Hadapi Cuaca Ekstrem, Pemko Pekanbaru Siagakan Anggaran BTT Rp40 Miliar

agung32.jpg
Wali Kota Pekanbaru, Agung Nugroho (Istimewa)

RIAU ONLINE, PEKANBARU — Pemerintah Kota (Pemko) Pekanbaru meningkatkan kesiapsiagaan dalam menghadapi potensi bencana hidrometeorologi di tengah kondisi cuaca ekstrem yang masih melanda wilayah tersebut.

Ancaman banjir hingga tanah longsor dinilai cukup tinggi seiring dengan intensitas curah hujan yang terus meningkat.

Berdasarkan prediksi Badan Meteorologi, Klimatologi, dan Geofisika (BMKG), curah hujan dengan intensitas sedang hingga tinggi diperkirakan masih akan terjadi di Kota Pekanbaru dalam beberapa bulan ke depan.

Sebagai langkah antisipasi, Pemko Pekanbaru telah menyiapkan anggaran Belanja Tidak Terduga (BTT) untuk mendukung upaya penanggulangan bencana daerah. Hingga saat ini, anggaran BTT yang disiagakan mencapai lebih dari Rp40 miliar.

“Hari ini ada Rp40 miliar lebih anggaran BTT yang standby di Pemerintah Kota Pekanbaru,” ujar Wali Kota Pekanbaru, Agung Nugroho, Rabu 17 Desember 2025.


Agung menegaskan, anggaran tersebut disiapkan khusus untuk menghadapi berbagai kemungkinan bencana dan belum mengalami pemotongan. Menurutnya, kesiapan dana menjadi faktor penting dalam penanganan musibah agar respons pemerintah dapat dilakukan secara cepat dan tepat.

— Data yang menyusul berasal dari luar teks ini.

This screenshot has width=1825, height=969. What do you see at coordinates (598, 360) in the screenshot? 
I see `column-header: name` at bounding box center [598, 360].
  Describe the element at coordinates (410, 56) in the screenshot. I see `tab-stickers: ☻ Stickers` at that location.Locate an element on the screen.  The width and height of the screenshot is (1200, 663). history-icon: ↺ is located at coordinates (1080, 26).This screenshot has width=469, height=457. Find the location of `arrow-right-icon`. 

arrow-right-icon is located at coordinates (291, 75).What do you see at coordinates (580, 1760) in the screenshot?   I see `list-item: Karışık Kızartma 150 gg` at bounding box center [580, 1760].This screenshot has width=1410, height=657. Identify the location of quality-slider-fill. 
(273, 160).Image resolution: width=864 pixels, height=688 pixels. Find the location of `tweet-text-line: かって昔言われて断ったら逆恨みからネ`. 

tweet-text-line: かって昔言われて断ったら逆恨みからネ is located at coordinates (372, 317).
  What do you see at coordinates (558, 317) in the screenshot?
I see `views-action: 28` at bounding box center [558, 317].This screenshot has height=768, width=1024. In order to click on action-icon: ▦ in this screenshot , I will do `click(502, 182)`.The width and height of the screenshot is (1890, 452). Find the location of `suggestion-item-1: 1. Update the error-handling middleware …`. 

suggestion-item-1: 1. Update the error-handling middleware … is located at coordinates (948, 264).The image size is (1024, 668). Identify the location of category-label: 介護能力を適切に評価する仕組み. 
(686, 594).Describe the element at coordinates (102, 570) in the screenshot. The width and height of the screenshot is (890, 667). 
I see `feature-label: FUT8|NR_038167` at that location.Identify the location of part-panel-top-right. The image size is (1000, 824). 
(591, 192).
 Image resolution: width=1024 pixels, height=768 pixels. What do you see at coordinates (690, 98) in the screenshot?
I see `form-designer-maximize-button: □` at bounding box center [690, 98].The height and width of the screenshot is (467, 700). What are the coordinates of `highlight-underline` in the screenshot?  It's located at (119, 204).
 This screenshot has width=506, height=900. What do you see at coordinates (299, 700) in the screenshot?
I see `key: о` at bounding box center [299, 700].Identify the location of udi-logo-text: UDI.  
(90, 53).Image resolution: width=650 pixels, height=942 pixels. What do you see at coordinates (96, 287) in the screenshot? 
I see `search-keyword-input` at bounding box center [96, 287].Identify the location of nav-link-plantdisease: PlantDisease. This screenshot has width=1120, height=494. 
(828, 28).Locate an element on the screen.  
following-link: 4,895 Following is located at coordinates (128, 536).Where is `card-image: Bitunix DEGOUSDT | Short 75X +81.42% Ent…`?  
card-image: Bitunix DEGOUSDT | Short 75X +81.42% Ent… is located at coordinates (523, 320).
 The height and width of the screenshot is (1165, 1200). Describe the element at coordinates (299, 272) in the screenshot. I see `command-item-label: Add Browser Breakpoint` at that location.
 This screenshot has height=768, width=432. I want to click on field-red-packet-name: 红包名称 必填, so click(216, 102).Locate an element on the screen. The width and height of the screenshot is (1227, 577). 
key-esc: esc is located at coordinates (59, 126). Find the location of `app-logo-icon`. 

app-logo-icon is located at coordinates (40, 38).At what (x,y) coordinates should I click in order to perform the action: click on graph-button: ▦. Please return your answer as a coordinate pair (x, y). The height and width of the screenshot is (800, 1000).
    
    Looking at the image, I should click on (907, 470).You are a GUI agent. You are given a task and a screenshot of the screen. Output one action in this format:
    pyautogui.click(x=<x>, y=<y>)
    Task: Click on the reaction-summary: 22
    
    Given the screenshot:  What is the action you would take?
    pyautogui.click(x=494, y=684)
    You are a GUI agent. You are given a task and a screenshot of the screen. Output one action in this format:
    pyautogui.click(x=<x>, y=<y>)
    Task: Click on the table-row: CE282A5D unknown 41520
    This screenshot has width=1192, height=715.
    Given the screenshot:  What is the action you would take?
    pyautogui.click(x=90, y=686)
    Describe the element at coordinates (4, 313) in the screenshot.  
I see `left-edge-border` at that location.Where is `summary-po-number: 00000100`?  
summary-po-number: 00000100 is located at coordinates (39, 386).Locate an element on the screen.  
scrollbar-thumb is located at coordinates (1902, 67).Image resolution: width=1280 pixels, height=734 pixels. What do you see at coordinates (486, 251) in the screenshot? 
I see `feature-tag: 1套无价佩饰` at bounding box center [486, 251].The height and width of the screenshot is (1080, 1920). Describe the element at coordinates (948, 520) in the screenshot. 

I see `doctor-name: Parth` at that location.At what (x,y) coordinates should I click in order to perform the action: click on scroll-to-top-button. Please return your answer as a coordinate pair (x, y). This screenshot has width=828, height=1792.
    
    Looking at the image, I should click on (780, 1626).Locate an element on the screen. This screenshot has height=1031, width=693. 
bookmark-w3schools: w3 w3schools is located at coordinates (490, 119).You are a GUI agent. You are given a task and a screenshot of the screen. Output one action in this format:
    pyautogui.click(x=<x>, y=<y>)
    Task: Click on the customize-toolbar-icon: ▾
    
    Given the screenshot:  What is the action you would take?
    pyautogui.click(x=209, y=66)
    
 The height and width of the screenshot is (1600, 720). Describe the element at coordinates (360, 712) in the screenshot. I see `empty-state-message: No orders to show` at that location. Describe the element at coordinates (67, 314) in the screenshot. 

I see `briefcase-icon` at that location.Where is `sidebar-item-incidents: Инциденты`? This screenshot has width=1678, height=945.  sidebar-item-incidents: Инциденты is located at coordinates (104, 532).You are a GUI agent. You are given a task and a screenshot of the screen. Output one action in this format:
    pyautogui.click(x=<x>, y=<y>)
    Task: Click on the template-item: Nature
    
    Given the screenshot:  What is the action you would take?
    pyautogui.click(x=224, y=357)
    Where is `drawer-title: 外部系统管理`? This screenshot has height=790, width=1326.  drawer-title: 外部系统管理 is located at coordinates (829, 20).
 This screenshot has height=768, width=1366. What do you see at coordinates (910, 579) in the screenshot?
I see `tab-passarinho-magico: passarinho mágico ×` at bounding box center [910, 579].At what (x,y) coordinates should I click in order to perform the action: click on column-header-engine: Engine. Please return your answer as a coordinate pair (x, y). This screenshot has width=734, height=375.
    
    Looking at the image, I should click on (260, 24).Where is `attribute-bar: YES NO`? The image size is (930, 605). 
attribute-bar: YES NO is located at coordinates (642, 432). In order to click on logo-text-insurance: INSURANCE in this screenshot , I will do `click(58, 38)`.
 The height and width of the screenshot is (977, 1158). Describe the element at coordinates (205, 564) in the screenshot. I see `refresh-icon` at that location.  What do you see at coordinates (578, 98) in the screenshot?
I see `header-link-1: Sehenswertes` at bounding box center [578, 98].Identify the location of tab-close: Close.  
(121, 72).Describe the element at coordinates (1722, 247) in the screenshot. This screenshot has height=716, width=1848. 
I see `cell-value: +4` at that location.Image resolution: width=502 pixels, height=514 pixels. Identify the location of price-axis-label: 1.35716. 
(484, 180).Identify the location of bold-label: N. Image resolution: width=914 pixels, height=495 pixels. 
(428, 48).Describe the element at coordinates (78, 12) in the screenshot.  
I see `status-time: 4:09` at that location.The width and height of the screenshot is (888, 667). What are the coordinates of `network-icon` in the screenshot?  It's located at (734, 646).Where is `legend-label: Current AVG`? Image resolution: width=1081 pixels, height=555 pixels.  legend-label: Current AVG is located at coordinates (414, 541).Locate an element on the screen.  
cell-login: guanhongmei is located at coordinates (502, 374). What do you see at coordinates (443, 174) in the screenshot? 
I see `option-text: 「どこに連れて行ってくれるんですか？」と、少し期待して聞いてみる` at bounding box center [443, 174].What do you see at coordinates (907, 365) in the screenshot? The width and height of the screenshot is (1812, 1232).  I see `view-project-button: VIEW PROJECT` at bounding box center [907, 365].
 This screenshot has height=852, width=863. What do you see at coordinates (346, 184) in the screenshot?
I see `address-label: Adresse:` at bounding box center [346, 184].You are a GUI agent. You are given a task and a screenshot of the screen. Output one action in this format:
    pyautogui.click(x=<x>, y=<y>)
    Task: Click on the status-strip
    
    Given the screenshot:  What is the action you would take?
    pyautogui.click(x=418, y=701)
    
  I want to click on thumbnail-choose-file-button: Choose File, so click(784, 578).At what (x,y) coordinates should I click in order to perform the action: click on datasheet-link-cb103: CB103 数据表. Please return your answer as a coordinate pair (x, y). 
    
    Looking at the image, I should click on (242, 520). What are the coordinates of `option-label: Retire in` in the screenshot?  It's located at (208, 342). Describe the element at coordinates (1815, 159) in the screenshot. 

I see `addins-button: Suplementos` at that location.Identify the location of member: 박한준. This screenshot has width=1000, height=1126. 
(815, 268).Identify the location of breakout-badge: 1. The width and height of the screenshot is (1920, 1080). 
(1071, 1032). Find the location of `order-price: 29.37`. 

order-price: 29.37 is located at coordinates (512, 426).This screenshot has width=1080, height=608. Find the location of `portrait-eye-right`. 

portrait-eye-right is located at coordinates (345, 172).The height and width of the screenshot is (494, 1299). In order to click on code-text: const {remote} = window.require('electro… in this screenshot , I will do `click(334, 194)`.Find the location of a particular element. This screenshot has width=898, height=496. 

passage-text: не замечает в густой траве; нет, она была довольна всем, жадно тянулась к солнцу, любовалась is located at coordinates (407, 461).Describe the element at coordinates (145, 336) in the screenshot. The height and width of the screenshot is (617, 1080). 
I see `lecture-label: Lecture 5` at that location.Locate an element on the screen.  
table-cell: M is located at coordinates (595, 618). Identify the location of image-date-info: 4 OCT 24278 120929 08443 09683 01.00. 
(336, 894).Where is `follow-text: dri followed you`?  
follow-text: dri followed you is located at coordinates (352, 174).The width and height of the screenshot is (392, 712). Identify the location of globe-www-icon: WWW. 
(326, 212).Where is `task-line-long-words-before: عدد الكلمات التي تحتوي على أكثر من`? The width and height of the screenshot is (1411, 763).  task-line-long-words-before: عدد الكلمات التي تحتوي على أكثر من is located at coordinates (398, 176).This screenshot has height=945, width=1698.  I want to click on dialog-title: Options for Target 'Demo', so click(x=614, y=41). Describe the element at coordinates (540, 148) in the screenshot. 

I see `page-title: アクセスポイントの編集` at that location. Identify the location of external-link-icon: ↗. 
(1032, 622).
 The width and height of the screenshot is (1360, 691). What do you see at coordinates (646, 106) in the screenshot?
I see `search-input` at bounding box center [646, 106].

“Saya ingin segala sesuatu yang berkaitan dengan bencana dan musibah, dananya harus di-standby-kan,” jelasnya.

Selain kesiapan anggaran, Pemko Pekanbaru juga memperkuat koordinasi dengan Forum Koordinasi Pimpinan Daerah (Forkopimda) guna meningkatkan kesiapsiagaan lintas sektor.

Berbagai sarana dan prasarana pendukung juga telah disiagakan untuk menghadapi kemungkinan banjir, termasuk kebutuhan evakuasi dan pengungsian warga.

“Prediksi BMKG menunjukkan curah hujan cukup tinggi hingga Januari 2026. Karena itu, kami mendata sarana dan prasarana yang sangat dibutuhkan jika terjadi banjir maupun untuk pengungsian,” pungkas Agung.